帝国データバンクは、印刷業の倒産・休廃業解散の発生状況について調査結果を公表しました。
2025年度の印刷業の休廃業・解散(廃業)は230件で、前年度比18.6%増(36件増)となり、年間で過去最多を更新しました。倒産(法的整理、負債1000万円以上)の91件と合わせると、年間300件超の印刷業者が市場から退出したことになります。
その背景には、デジタル化による「ペーパーレス化」の進展があります。

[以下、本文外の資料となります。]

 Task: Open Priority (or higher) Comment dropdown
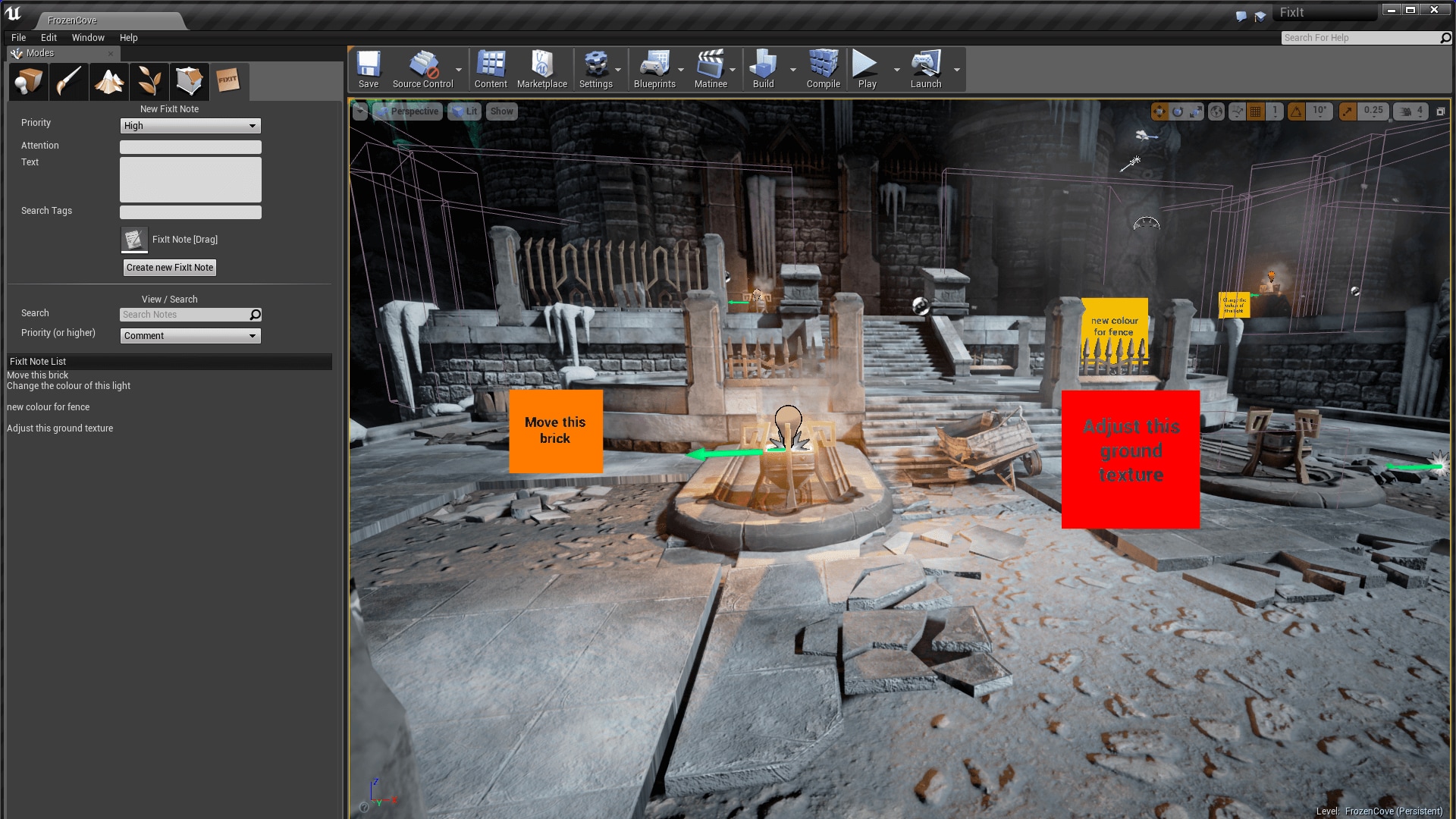pos(190,336)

インボイス制度の導入で紙の伝票・帳簿印刷の需要が減少したほか、アプリやSNSの台頭によりチラシ・DMの需要も縮小しました。「新聞の折り込みチラシがスマホでのデジタル広告に取って代わられた」との声もあり、紙需要の消失が経営体力をむしばんでいます。

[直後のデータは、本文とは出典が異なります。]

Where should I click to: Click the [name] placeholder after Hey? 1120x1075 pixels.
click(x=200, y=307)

コスト面でも厳しい状況が続いています。印刷用紙やインクなどの資材高騰に加え、電気代、物流費、人件費といったあらゆるコストが上昇しています。しかし需要減のなかで失注を恐れ、コスト上昇分を販売価格に転嫁できず、利益の出ない受注が常態化しているケースが多いとされます。

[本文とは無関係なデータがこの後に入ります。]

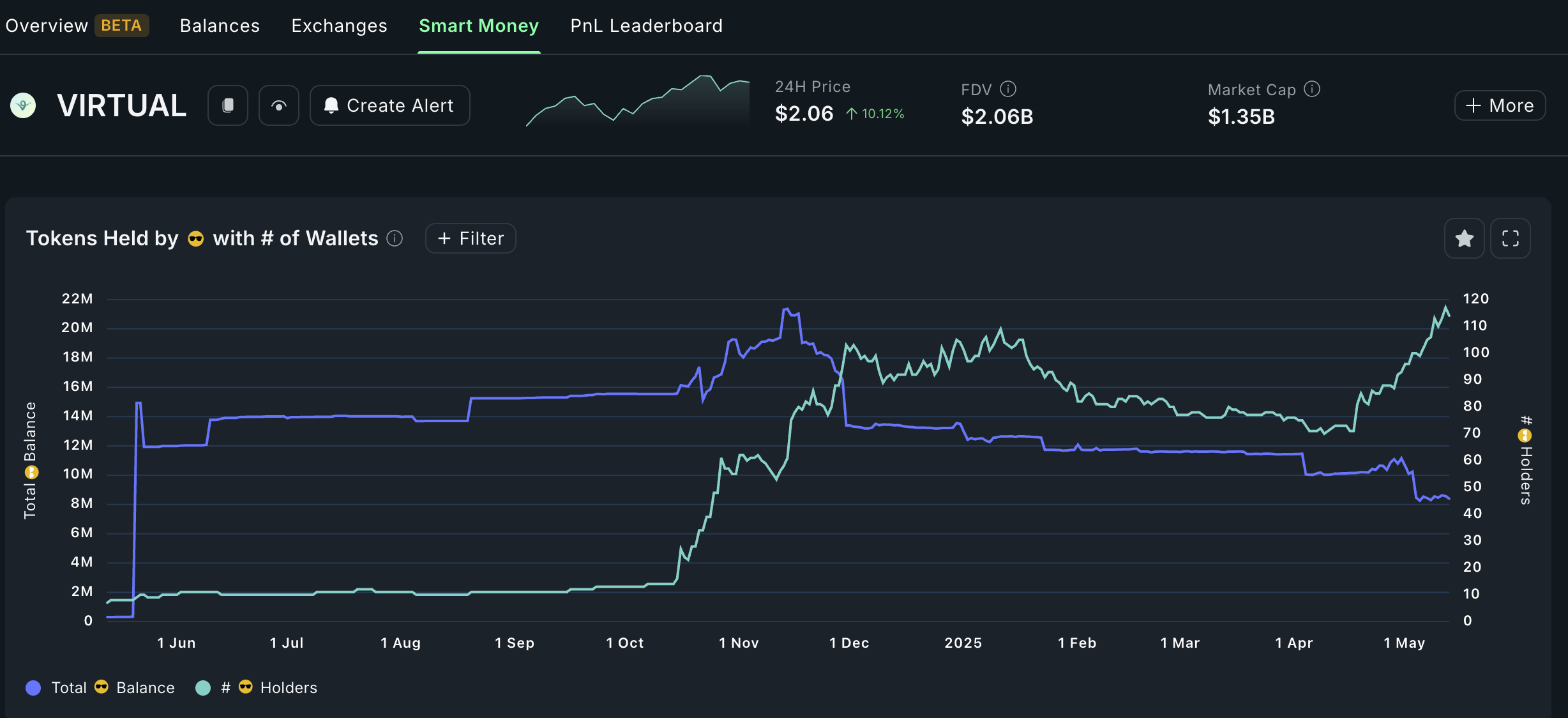Click the eye watch icon next to VIRTUAL
1568x718 pixels.
[x=279, y=105]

「巨額の設備投資による大量印刷・低コスト化」を前提としたビジネスモデルも、需要減と稼働率低下により投資負担が重荷になっています。食品メーカーやファストフード店向け食品包装材の印刷を手がけていた中堅印刷業では、大型設備投資に伴う減価償却負担と原材料高騰で自力再建を断念した事例がありました。本業の需要減を補うため健康食品販売や飲食店経営に参入したものの失敗し、経営体力を損耗したケースも報告されています。
一方、WEBサイト構築やAR技術の活用、動画制作など「デジタルソリューション営業」への事業転換を図る動きも出ています。廃業・撤退の相次ぐ状況を好機ととらえ「残存者利益」の獲得を狙う事業者や、インバウンド需要で伸びる土産菓子のパッケージ印刷など局地的なニーズを取り込んで売上を伸ばす印刷業も見られます。
ただし、印刷業全体の売上高はピークの2007年度(8.3兆円)に比べて約7割の水準にとどまっており、20年で3割減少しました。人材確保の困難や代表者の高齢化も深刻で、業界環境の好転材料が乏しいなか、事業を諦める印刷業は今後も増加する可能性が高いと帝国データバンクは分析しています。